According to the report, the  inappropriate  omission  of  the  use  of  the  Checklist,  and  the  crew’s inability to  appreciate  the  severity  of  the  power-related  problem,   their  subsequent failure to land at the nearest suitable airfield, lack  of  situation  awareness,  inappropriate  decision  making,  and  poor airmanship were identified as major causes of the accident.
Four  safety   recommendations were  made to Federal Aviation Administration (FAA),  targeting  Pratt  and Whitney,  the  engine manufacturer, Dana Airline and  to Nigerian Airspace Management Agency (NAMA) on Quality Assurance management.
It would be recalled at that on June 3rd 2012, Dana Air had a major accident that claimed the lives  153  persons  onboard  the airplane,  including  six  crew  were  fatally  injured.  There  were  also  six confirmed  ground  fatalities.  The  airplane  was  destroyed.  There  was  post impact  fire.
The  flight  originated  from  Abuja  (ABV)  and  the  destination was Lagos (LOS).

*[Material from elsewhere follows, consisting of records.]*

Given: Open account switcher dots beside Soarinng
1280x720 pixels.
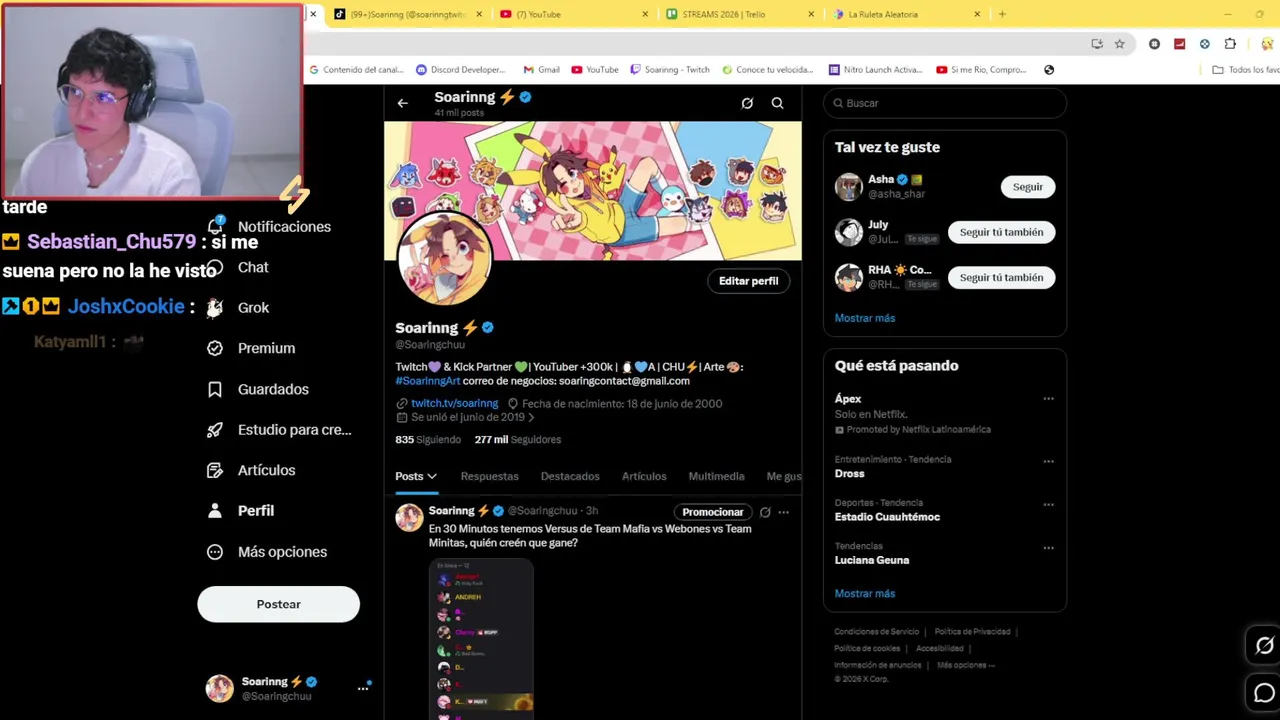Looking at the screenshot, I should point(363,688).
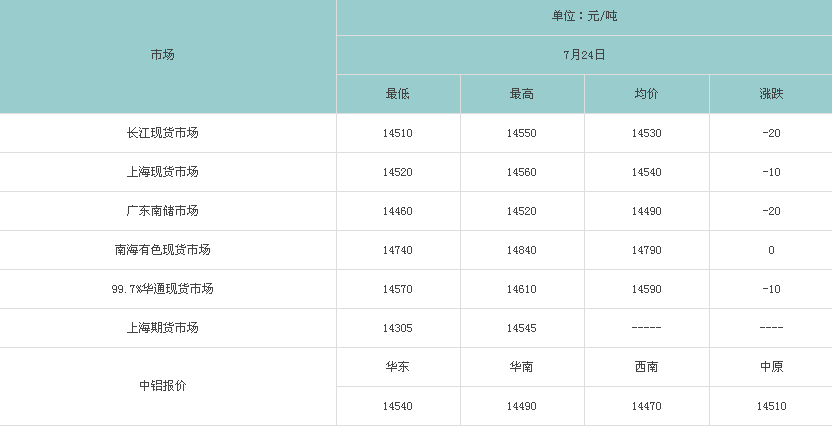Click the 7月24日 date header
This screenshot has height=430, width=832.
pyautogui.click(x=584, y=55)
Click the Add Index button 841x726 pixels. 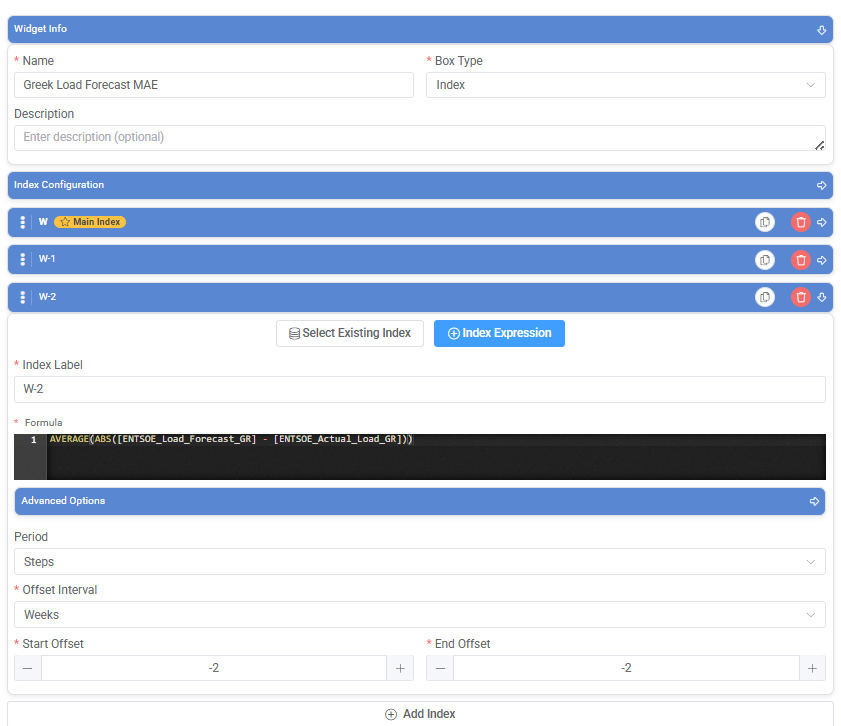420,714
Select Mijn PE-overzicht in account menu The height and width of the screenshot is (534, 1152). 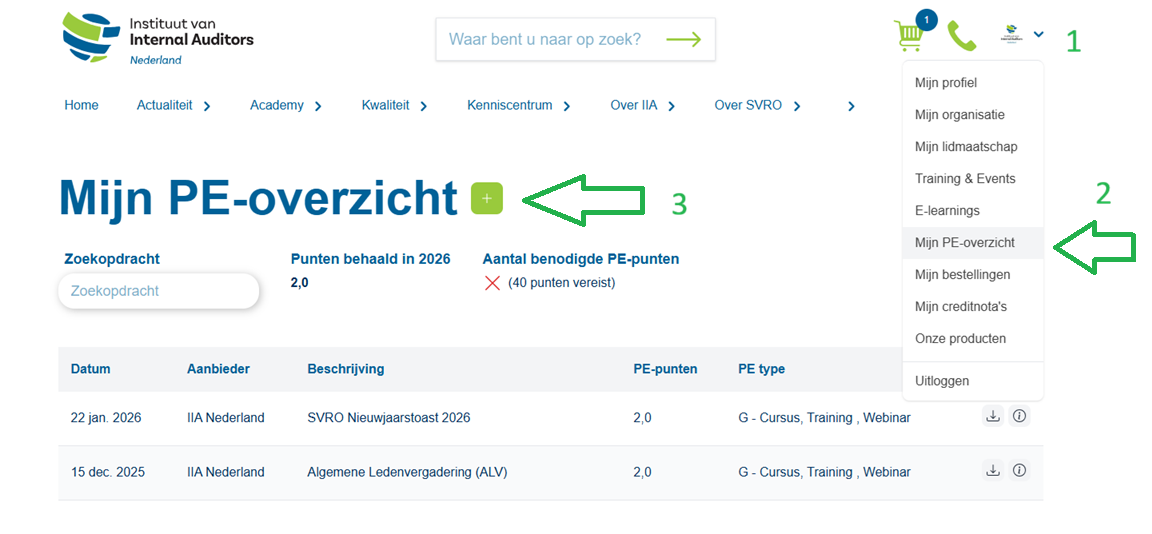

AIB  published  a preliminary  report  on  5th  September,  2012  and  four  interim statements have been published. Four Interim  Safety  Recommendations  were  made  and  have  been  implemented  by the Operator and the Regulatory Authority.
On AOS helicopter, the Accident  Investigation  Bureau  identified causes to be non-adherence  of  the  Pilot  to  Visual  Flight  Rules  of  clear-of  cloud  and  obstacles while  maintaining  ground  contact  at  all  times  led  to  Controlled  Flight  into  Terrain (CFIT).

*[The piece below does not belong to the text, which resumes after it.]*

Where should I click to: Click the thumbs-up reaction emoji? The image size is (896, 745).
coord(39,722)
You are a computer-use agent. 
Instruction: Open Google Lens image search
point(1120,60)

In addition to this, the report showed that the Pilot was not Instrument Rated and lacked route familiarisation.
Five safety recommendations have been made, three  of  which  were  targeted  at  NCAA; one    to  NAMA;  and   one to Nigerian Police Force.
On the Presidential Committee Implementation On  Maritime  Safety  and  Security (PICOMSS), the report showed that the decision  of  the  crew  to  continue  the  glide  approach  despite  repeated  landing gear  warnings  with  the  power  lever  below  25 per cent   rather  than  initiating  a  Go-around was the cause of the accident.
Contributory  factors include the failure  of  the  crew  to  recognize  the  landing  gear  warnings, no Standard Operating Procedure/Training Policy in place, the  crew  low  hours  and  experience,  coupled with  the  rostering  of  two  pilots with same capability on a training flight, Lack of Crew Resource Management (CRM) training.
Two safety recommendations were made to NCAA and  to the Nigerian Police Force.
On Bristow Helicopters, the causes were identified as 115v  cable  loom  chafed  and  arced  with  hydraulic  pipeline,  puncturing  it  and  causing a  high  pressure  leak  which  ignited  on  contact  with  hot  surface  of  the  Right  Hand heat exchanger, resulting in fire on the Upper Deck.
 
Contributory factors  include effectivity  of  the  aircraft  excluded  in  the  Alert  Service  Bulletin  ASB No. 92-20-002A issued by the manufacturer and the  Technical  Directive  TD-S92A-29-99  did  not  include  Check/Inspection  of the right hand side of the Upper Deck.
Two safety recommendations made  in  the  published report and both targeted to Bristow Helicopters.